Recorded data:
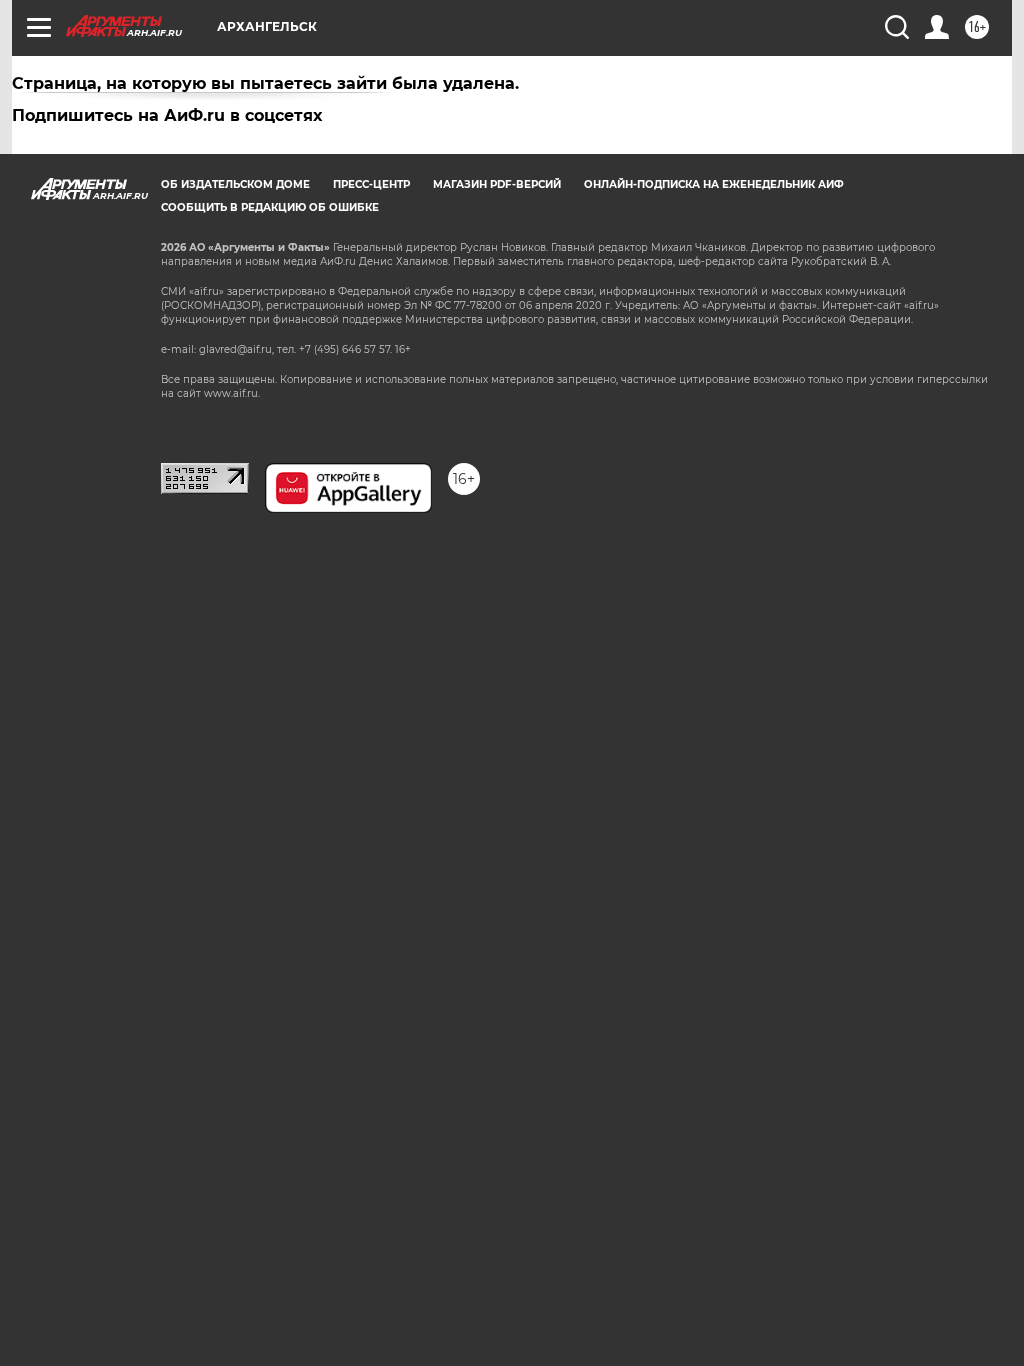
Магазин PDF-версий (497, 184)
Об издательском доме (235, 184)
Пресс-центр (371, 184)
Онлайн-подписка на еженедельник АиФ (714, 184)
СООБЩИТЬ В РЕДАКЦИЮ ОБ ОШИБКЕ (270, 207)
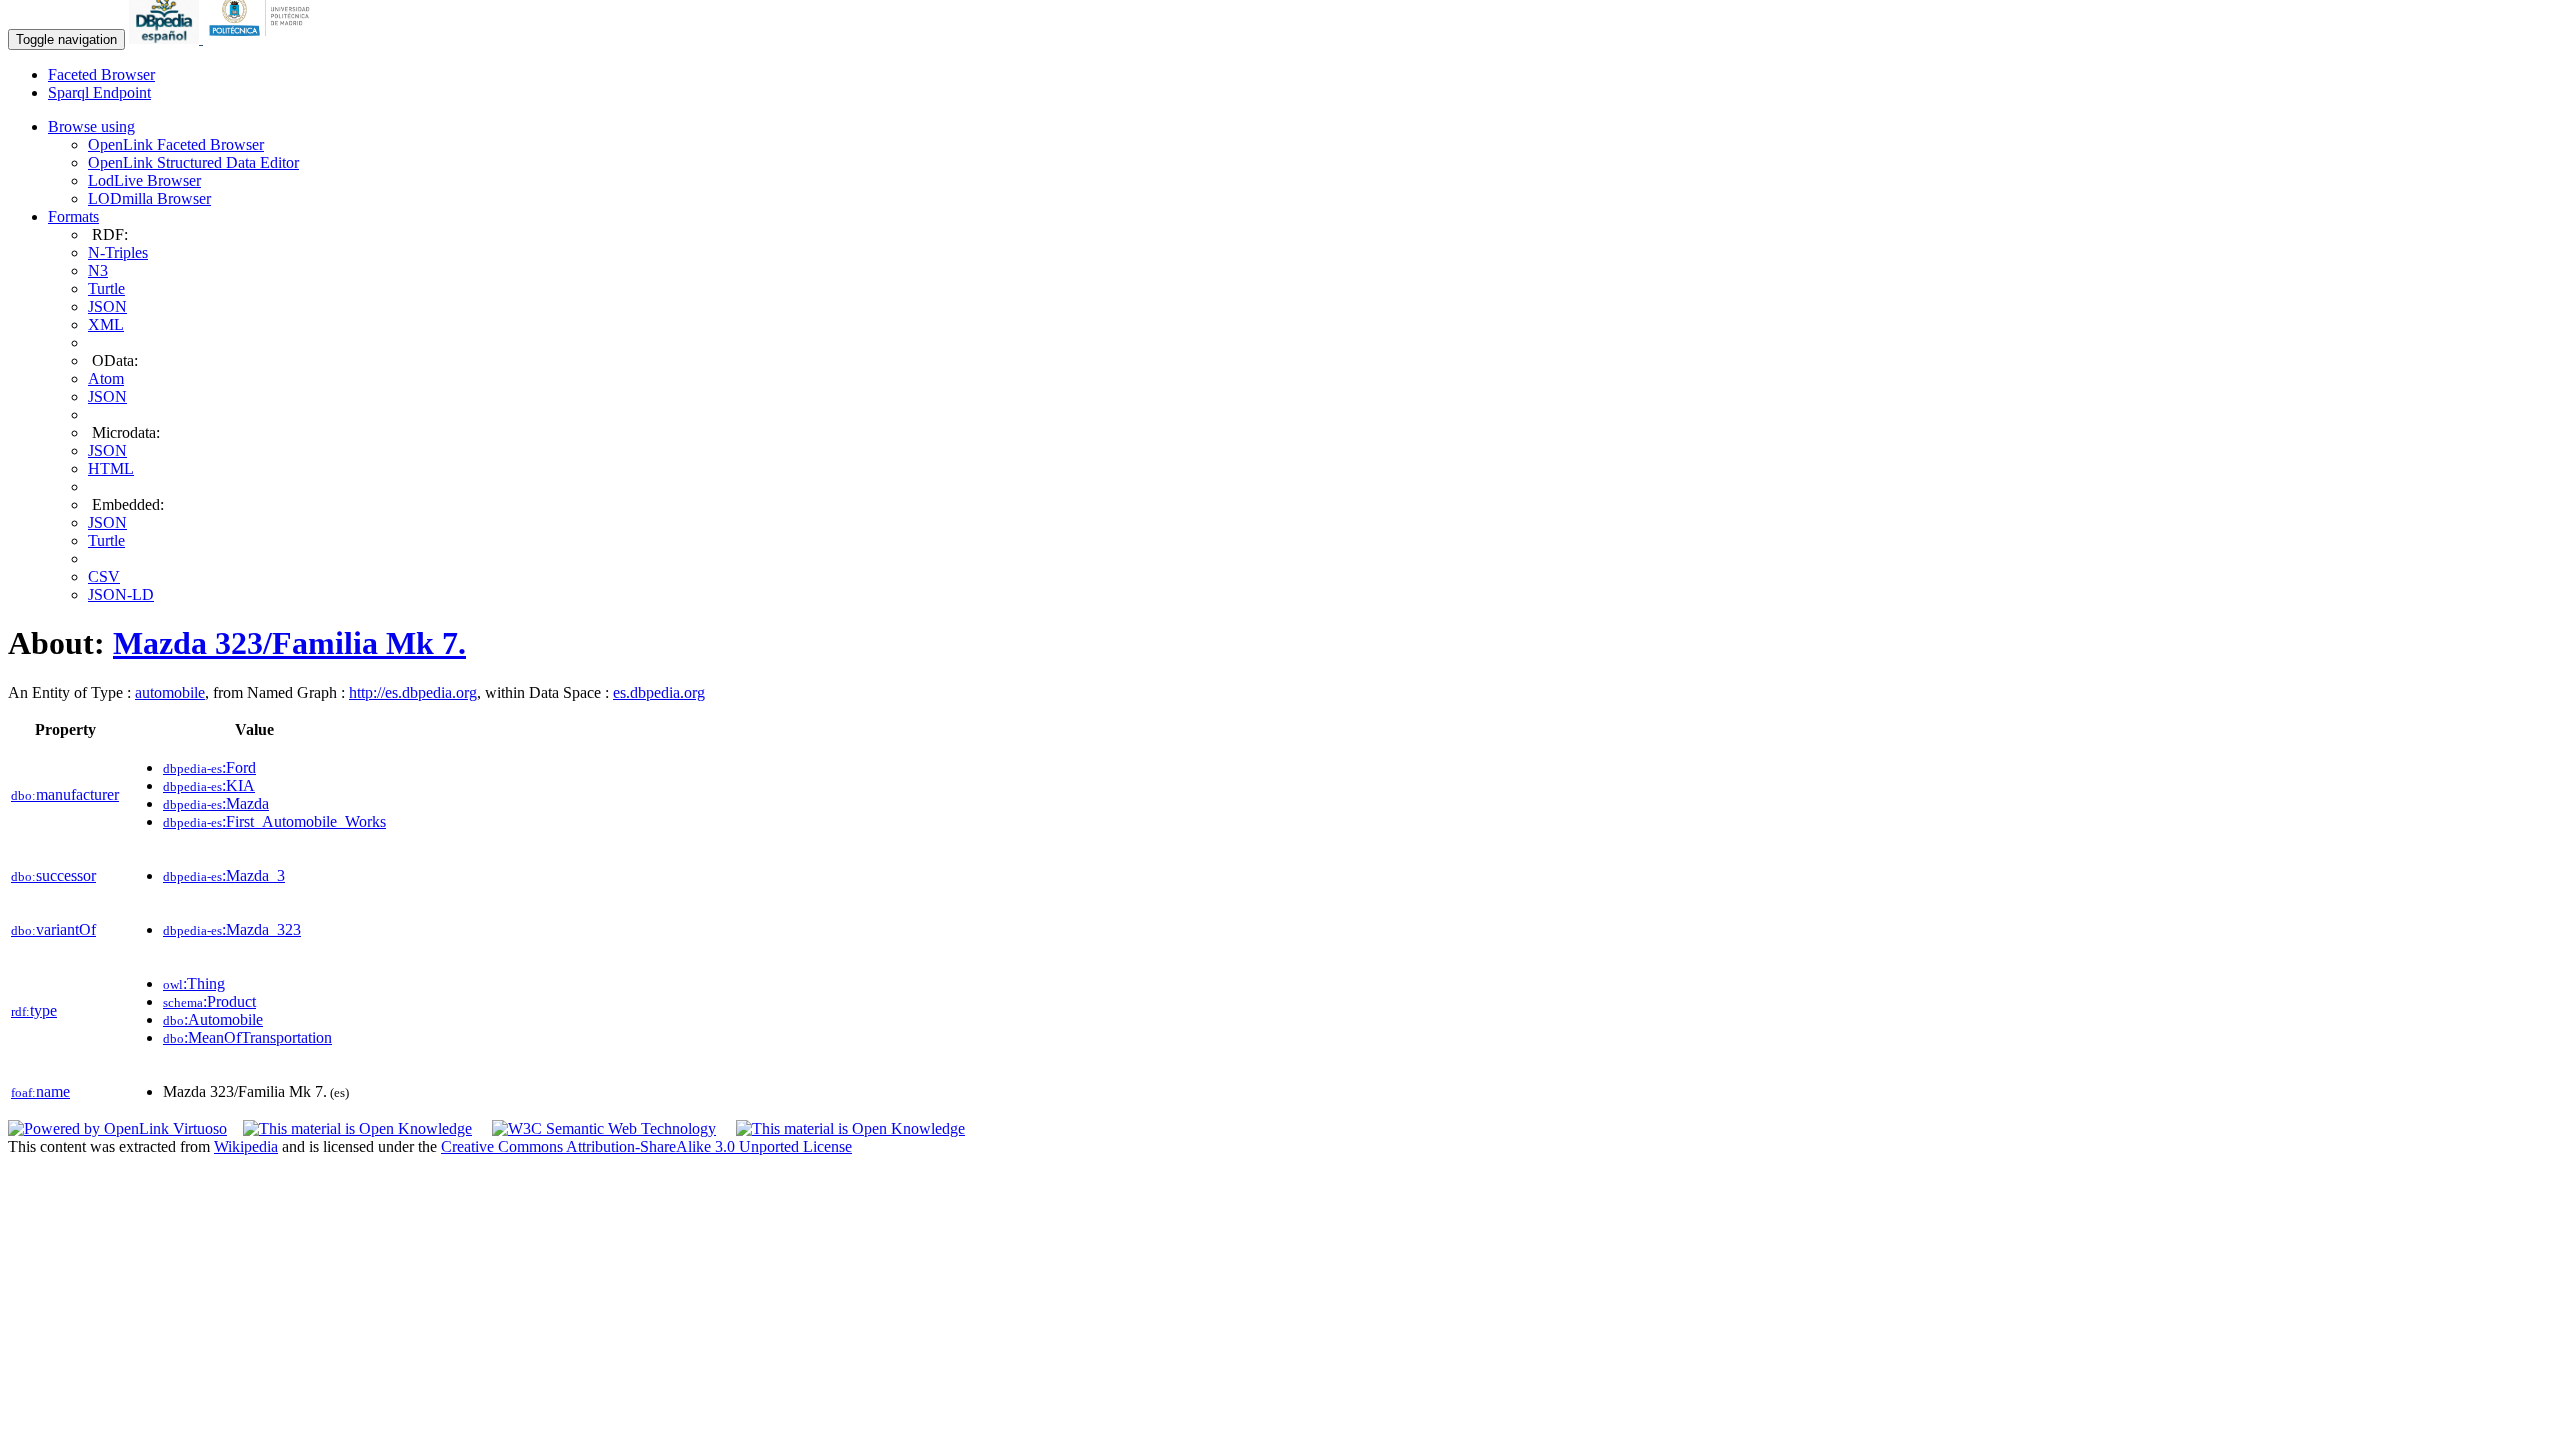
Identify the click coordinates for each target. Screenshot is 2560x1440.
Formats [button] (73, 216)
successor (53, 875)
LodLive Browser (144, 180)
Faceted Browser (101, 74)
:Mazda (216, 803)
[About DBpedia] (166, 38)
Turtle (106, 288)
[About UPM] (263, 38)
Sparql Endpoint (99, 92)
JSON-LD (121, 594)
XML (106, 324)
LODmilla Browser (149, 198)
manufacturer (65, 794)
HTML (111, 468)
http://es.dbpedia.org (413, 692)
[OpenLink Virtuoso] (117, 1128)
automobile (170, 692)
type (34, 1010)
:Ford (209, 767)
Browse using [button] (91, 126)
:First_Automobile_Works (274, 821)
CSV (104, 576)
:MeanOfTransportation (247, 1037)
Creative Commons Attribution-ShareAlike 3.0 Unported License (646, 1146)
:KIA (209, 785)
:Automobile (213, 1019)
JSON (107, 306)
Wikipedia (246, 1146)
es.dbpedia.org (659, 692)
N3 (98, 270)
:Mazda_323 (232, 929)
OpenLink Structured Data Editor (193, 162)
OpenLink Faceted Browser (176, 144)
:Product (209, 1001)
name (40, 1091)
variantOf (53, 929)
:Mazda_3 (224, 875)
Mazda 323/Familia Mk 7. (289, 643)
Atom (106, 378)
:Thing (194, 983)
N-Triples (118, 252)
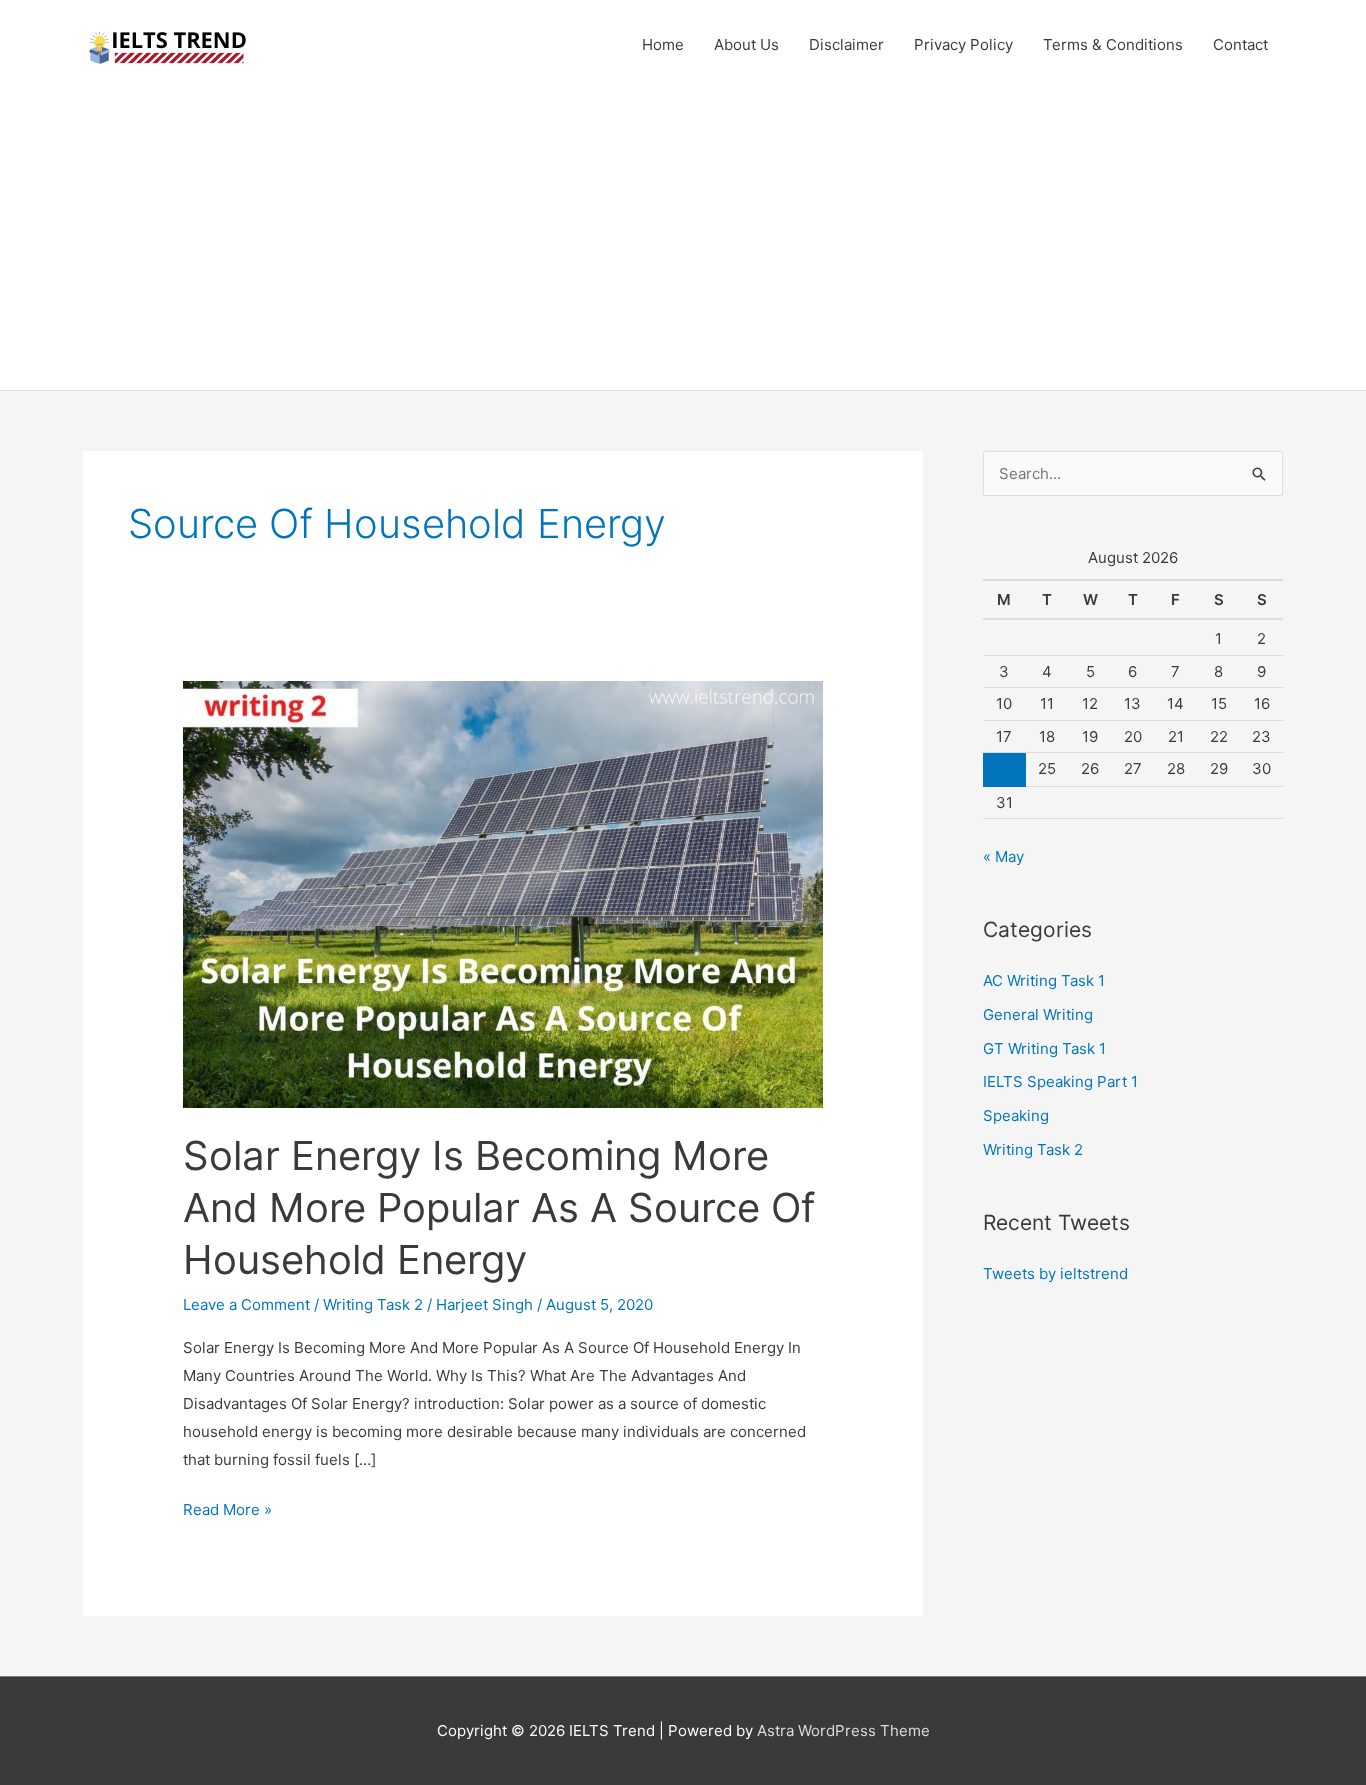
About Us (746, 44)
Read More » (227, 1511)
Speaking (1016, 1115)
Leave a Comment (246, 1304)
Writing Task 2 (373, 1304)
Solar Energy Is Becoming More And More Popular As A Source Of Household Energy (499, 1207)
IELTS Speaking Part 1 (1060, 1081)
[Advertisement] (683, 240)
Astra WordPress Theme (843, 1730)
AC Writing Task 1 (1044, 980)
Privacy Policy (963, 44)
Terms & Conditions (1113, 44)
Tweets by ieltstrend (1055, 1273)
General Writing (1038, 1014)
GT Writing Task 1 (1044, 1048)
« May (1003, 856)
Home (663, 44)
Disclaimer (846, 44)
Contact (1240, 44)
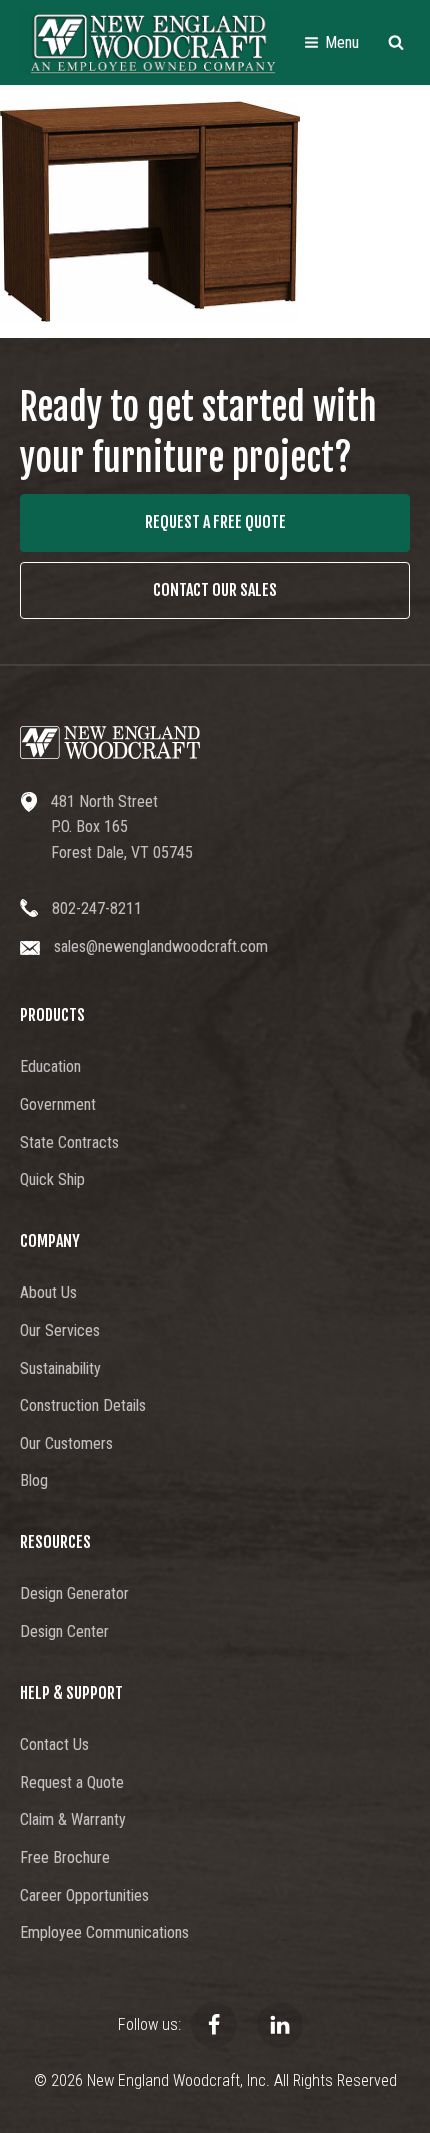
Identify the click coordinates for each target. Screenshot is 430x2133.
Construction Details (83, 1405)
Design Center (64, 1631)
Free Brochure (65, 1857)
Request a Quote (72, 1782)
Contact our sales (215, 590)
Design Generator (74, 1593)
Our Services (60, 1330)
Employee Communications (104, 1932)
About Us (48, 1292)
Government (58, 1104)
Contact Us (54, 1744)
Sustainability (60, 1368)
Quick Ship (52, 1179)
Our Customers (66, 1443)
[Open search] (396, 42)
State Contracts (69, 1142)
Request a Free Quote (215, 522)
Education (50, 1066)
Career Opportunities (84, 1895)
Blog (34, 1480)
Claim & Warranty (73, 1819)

What is expected:
In the entries above, some lines hold the string "coordinates". Copy each of them.

Result:
Identify the click coordinates for each target. Screenshot is 2560x1440.
Identify the click coordinates for each target. Screenshot is 430x2133.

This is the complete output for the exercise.